Investigation of membrane degradation in polymer electrolyte fuel cells using local gas permeation analysis

The effect of chemical and mechanical membrane degradation on the gas separation is investigated in the early stage. The aim is to identify the trigger processes which lead to a nonuniform degradation. Chemical and mechanical degradation are investigated in accelerated stress tests at OCV, relative humidity cycling and a combination of both. Using a tracer gas concept, gas permeation in perfluorosulfonic acid membranes (Nafion) is analyzed locally and online in terms of diffusive and convective gas transport. Local phenomena, such as humidity fluctuations, cracks in the micro porous layer and carbon fibers, are found to initiate the degradation of the gas separation.
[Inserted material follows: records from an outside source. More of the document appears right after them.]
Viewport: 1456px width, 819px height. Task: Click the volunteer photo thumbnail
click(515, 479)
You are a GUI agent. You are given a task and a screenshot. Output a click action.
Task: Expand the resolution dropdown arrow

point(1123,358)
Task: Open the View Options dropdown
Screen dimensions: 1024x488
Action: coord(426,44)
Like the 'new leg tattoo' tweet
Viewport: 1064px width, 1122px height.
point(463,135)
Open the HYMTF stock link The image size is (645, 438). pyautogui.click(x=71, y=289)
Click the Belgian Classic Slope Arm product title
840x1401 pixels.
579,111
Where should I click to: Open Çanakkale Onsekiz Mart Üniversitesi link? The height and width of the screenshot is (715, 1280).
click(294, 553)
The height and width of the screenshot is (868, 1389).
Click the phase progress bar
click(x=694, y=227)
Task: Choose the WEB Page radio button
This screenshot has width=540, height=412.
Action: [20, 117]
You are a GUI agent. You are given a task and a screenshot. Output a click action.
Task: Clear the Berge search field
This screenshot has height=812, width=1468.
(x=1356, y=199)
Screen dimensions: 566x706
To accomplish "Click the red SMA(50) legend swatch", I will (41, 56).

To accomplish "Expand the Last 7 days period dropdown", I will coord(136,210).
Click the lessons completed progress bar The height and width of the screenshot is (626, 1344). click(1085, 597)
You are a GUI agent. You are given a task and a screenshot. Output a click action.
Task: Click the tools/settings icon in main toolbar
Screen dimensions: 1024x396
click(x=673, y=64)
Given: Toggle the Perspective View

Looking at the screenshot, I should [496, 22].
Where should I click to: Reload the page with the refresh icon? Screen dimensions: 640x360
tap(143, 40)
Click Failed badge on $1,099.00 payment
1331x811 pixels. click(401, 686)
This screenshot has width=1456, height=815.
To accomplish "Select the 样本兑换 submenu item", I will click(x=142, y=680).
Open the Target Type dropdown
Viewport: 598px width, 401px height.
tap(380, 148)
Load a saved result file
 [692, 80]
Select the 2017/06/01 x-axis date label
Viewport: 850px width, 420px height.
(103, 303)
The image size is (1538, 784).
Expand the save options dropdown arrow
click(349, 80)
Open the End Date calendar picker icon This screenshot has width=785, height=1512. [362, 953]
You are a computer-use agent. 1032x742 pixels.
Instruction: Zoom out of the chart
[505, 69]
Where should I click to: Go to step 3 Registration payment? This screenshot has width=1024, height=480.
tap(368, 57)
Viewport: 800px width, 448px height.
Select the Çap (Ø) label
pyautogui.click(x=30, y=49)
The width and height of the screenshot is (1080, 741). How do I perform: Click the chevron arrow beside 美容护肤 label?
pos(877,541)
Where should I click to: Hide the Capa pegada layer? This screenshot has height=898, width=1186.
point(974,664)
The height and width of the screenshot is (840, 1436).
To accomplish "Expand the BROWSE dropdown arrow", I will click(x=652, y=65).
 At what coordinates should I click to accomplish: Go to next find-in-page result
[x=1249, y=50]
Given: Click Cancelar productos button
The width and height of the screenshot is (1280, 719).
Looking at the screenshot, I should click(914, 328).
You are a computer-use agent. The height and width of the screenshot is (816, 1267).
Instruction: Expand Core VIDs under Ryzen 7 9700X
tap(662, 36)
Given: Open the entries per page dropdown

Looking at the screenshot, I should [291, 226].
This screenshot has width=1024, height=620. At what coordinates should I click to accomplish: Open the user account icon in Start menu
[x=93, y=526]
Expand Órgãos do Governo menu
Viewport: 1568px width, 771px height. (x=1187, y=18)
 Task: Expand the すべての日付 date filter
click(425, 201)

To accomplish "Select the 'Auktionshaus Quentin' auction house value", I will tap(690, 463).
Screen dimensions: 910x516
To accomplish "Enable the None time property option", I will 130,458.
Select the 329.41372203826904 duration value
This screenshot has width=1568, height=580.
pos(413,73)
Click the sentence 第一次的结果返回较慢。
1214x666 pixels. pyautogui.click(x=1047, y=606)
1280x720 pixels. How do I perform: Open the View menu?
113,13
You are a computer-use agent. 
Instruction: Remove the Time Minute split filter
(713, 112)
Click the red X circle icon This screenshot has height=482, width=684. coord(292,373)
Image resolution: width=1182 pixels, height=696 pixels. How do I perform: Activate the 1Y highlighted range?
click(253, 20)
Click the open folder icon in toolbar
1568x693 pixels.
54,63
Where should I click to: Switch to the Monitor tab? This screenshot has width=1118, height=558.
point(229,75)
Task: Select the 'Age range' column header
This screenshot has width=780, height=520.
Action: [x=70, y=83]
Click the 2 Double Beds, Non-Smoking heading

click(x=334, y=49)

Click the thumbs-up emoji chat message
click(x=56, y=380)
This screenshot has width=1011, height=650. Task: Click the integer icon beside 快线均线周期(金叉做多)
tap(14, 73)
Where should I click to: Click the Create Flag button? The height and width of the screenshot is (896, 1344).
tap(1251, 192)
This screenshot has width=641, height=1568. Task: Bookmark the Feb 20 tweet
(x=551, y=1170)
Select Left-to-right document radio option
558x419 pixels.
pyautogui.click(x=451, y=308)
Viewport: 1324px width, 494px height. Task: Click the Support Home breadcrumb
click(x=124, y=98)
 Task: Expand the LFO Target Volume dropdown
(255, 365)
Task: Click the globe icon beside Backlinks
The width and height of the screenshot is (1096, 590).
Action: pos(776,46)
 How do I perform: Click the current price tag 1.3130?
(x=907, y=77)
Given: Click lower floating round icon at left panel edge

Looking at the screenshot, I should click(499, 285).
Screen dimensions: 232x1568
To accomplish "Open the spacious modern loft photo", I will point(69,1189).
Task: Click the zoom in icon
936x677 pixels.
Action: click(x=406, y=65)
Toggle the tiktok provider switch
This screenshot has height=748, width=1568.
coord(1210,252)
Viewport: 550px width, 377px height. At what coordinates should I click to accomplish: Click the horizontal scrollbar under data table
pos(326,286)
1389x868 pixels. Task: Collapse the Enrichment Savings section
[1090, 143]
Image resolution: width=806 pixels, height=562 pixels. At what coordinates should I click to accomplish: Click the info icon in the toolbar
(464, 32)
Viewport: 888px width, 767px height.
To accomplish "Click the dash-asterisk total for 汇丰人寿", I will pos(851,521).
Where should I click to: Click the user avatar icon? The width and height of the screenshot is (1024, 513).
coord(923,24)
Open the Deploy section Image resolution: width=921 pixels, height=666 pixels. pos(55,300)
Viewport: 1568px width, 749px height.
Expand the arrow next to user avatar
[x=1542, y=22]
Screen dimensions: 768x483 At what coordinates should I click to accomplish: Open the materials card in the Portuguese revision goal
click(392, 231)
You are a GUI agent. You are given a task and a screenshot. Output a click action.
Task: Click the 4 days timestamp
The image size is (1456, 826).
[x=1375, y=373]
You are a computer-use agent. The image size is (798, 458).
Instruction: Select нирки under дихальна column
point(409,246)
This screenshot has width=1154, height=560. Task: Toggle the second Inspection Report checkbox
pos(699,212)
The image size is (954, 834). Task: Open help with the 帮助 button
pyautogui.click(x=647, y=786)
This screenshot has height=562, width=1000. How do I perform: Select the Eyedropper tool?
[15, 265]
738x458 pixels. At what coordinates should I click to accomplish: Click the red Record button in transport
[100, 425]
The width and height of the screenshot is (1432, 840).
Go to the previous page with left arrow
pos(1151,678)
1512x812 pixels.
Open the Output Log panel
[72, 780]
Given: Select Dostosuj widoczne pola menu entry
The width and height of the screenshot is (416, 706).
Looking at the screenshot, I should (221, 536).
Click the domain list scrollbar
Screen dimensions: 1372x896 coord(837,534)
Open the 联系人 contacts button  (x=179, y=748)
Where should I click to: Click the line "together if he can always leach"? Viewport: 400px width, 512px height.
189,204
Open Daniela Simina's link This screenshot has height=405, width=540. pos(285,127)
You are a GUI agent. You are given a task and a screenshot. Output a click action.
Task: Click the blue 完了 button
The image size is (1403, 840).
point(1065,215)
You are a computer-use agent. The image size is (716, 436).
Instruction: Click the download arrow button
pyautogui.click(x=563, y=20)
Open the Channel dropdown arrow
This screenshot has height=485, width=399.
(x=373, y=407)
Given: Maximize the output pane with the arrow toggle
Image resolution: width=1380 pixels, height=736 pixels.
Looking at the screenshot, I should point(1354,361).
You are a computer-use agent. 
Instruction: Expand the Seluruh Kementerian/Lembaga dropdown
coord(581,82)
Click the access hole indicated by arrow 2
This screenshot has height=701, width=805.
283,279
Pinhole formation, induced by mechanical degradation processes, is crucial for the onset of a synergetic effect. Combined chemical and mechanical degradation accelerates pinhole growth, which is the major source of the increasing gas permeation in Nafion membranes with stabilized end-groups. The spatial nonuniformities of the relative humidity and humidity fluctuations are the main source of inhomogeneous membrane degradation.

► Local gas permeation analysis reveals nonuniform degradation of the membrane.
► Trigger processes causing a nonuniform degradation are identified.
► Pinhole formation is the main reason for an increasing gas crossover in Nafion211.
► A mechanism is presented for mechanical pinhole formation.
► The GDE material can interact with the membrane, enhancing membrane degradation.